次世代のパワー半導体と言われている窒化ガリウム(GaN)を用いている充電器は、従来のシリコン半導体の充電器に比べ、高い周波数=短時間でスイッチング作動するため高い絶縁耐圧性と低損失な電力効率をもち、発熱が少なく小型化パーツによってコンパクトに設計できる、とのこと。
専門用語で訳が分からないが、要するに壊れにくくて高性能ってこと。
今から選ぶのなら是非、この最先端なGaN搭載のPD充電器を試したい。
デメリットなど無いに等しいからである。
とはいうものの、難しいことは調べてもすぐ忘れることにしているので、何が大事かと言えばやっぱり最優先は“見た目”である。
どんなに高性能でもブッちゃいくなダッサダサ製品を買う気にはなれない。
あと値段も重要。 ①デザインがイイこと、②安いこと、③コンパクトなこと、この3つがコダワリポイントである。
USB PD充電器 3大メーカー選手権
有名どころ3メーカーから評価の良い機種を選んでみた。
1 Anker PowerPort Atom PD 1
1.特徴
PD対応/30W。

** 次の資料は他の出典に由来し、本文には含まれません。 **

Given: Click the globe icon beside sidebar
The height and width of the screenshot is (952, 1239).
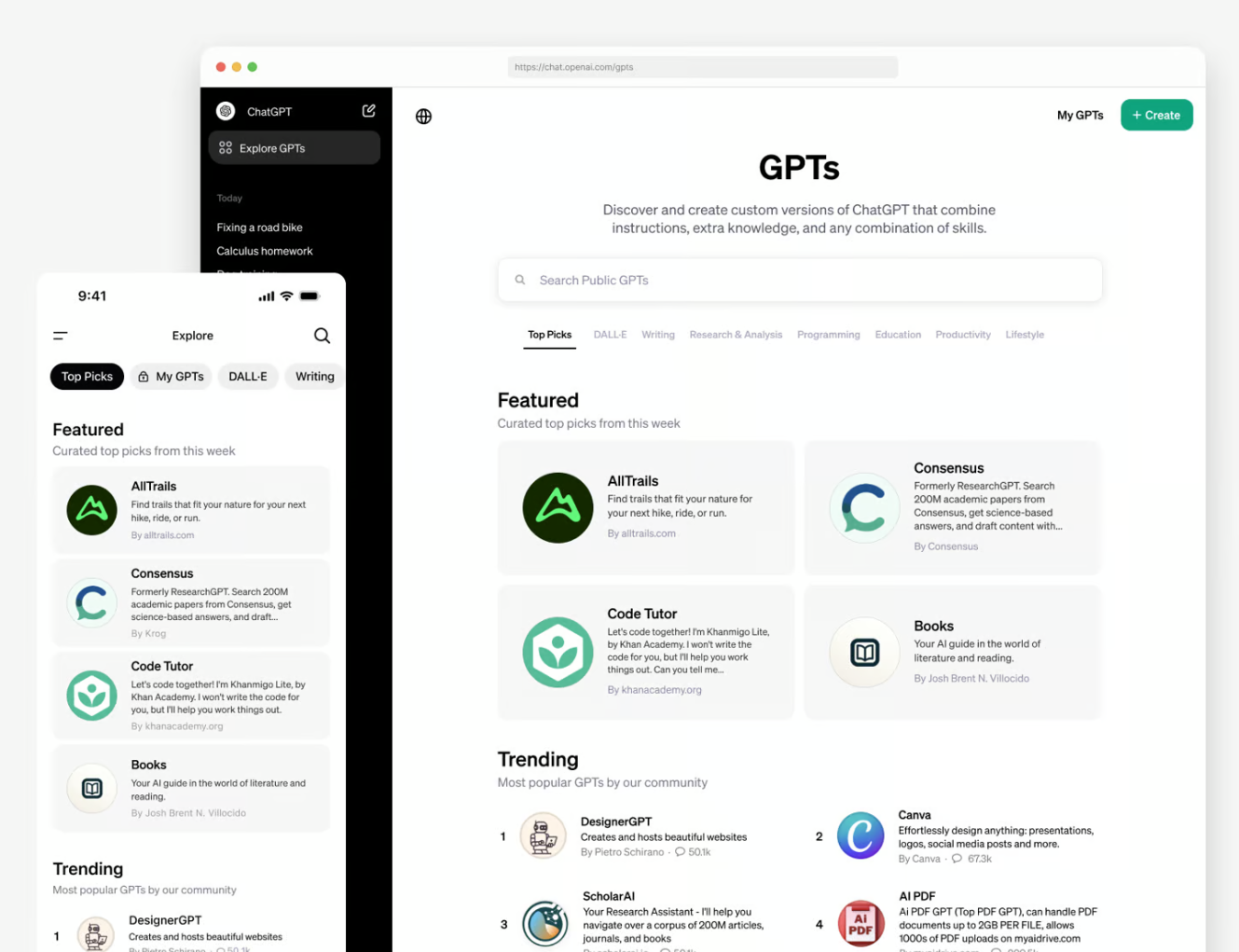Looking at the screenshot, I should click(423, 117).
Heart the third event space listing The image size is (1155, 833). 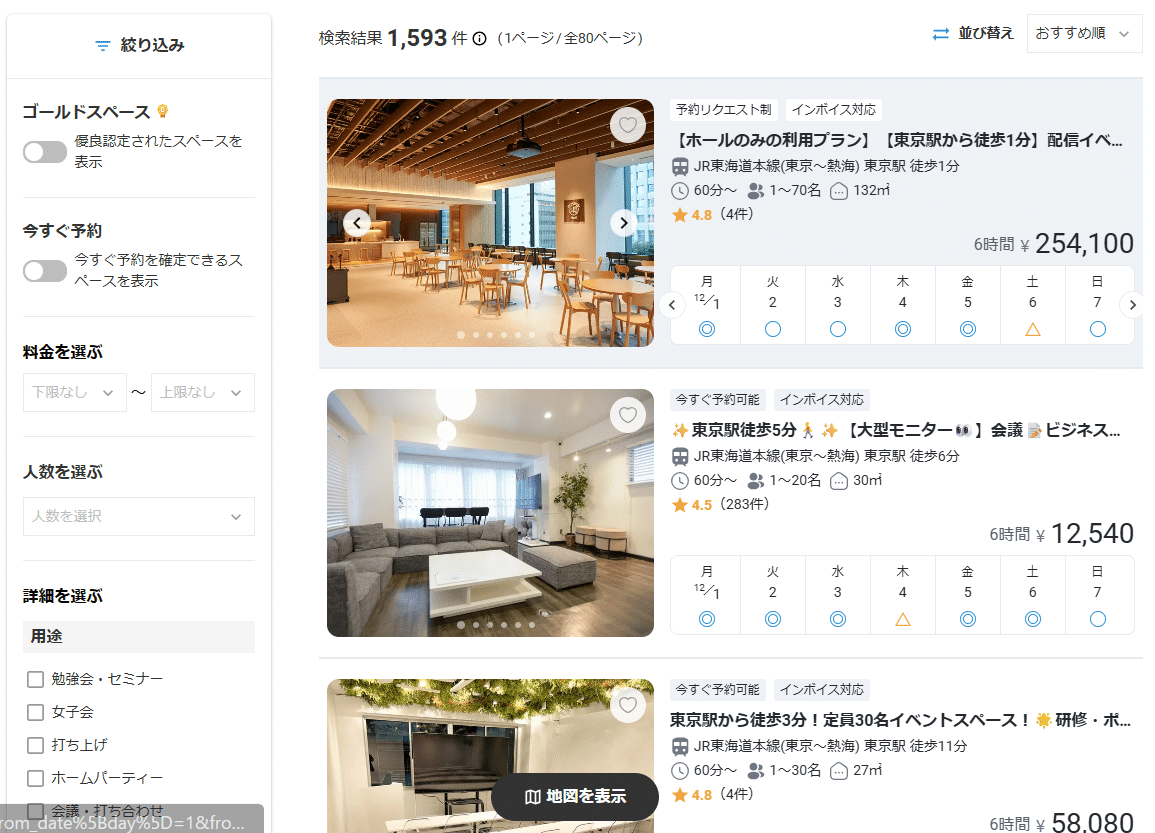[627, 705]

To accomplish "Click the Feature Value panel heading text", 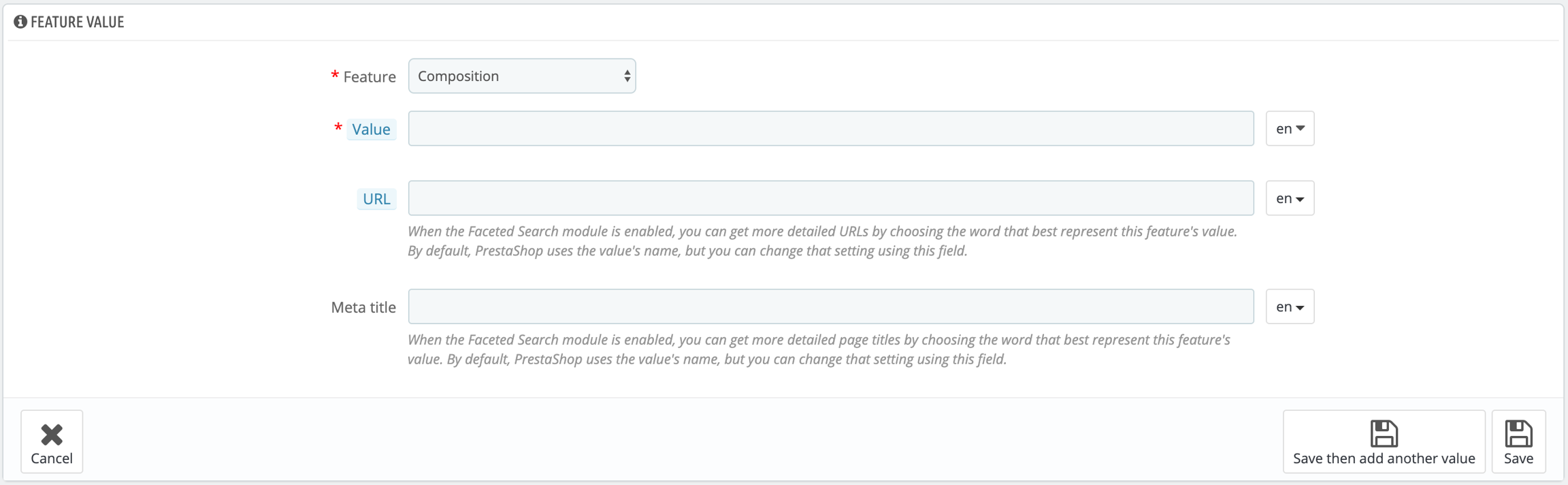I will pos(77,22).
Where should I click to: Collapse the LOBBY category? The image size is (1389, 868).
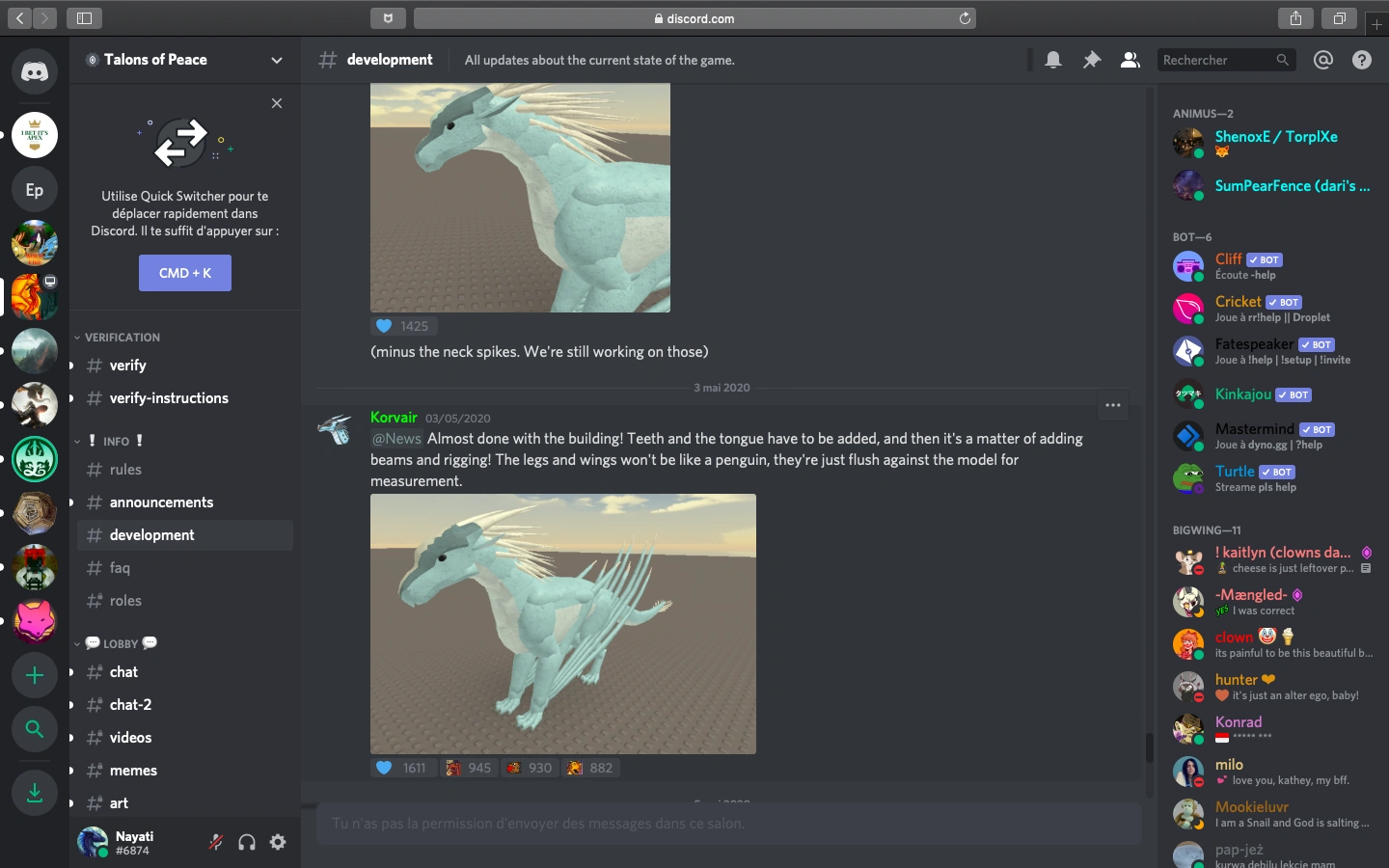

GaN採用。
超コンパクトサイズ。
2.感想
1)良いところ
- 小さい。軽い
- 丸っこくてカワイイ
- USB Type-Cケーブル(1.8m ホワイト) が付属している ※Anker PowerLine II
2)良くないところ
- プラグ脚が折りたためない
- 付属のType-Cケーブルの巻き癖がヒドイ
- 色がホワイトしかない
2 AUKEY PA-D3
1.特徴
PD3.0対応/1ポート単独60W~別ポート併用時は45W。
12WのUSB-Aポートあり。GaN採用。
2.感想
1)良いところ
- デザインが好み
- プラグ脚は折りたたみ
- 2つのポートが色分けされていて例えば暗い室内でも差し込み時に視認しやすい
2)良くないところ
- ちょっと重い
3 RAVPower RP-PC105
1.特徴
PD3.0対応/1ポート単独61W~別ポート併用時は45W。
12WのUSB-Aポートあり。GaNは非採用。
2.感想
1)良いところ
- シンプル無垢なデザイン
- プラグ脚は折りたたみ
- 側面外周がカーブ状に凹んでいてコンセント抜き差し時にホールドしやすい
2)良くないところ
- GaN半導体は非採用
- ちょっと重い
4 外観くらべ
並べてみた感じ。
左2機種には通電のインジケータLEDがある。
5 性能比較
各充電器を表まとめ。
比較対象に auオンラインショップ扱いのType-C 2ポート充電器も並記。
Anker | AUKEY | RAVPower | au
R08P002W |
|
最大出力 | 30W | 2ポート合計60W (45+15W) | 1ポート61W 2ポート(45+12W) | 2ポート合計 18W (5V 3A) |
ポート数 | Type-C×1ポート | Type-C ×1 USB-A×1ポート | Type-C ×1 USB-A×1ポート | Type-C×2ポート |
サイズ | (約)幅 35×高41×奥行38mm |
(約)幅 29×高67×奥行64mm | (約)幅 31×高65×奥行65mm | (約)幅 30×高67×奥行67mm |
重さ | 約55g | 約148g | 約149g | 約148g |
GaN (窒素ガリウム) | ◯ | ◯ | × | ◯ |
カラー | ホワイト | ブラック | ホワイト/ブラック | ホワイト |
付属品 | PowerlineⅡType-Cケーブル1.8m | なし | なし | なし |
通電表示 |
- |
グリーン(上部Gマーク部) |
ブルー(暗めの青) |
- |
参考価格 | 3,499円(@Amazon) | 3,980円(@Amazon) | 4,599円(ホワイト @Amazon) | 3,300円(auオンライン) |
電圧/電流テスタ値 | 平均 5.2V / 2.4A |
平均 5.4V / 2.4A | 平均 5.0V / 1.8A | 未測定 |
テスト備考 |
Anker PowerLine II TypeCケーブル使用 |
Anker PowerLine II TypeCケーブル使用 | Anker PowerLine II TypeCケーブル使用 | 本体に auロゴ入り |
※追記…Owltech R08P002W 急速充電器は2020/09時点で auオンラインショップでは在庫無し
USB PD充電器 実測
実際に3機種で充電してみた。
充電のUSB Type-Cケーブルは、Ankerに付属の PowerLine II USB Type-C(最大出力5V/3A 1.8m) を使用。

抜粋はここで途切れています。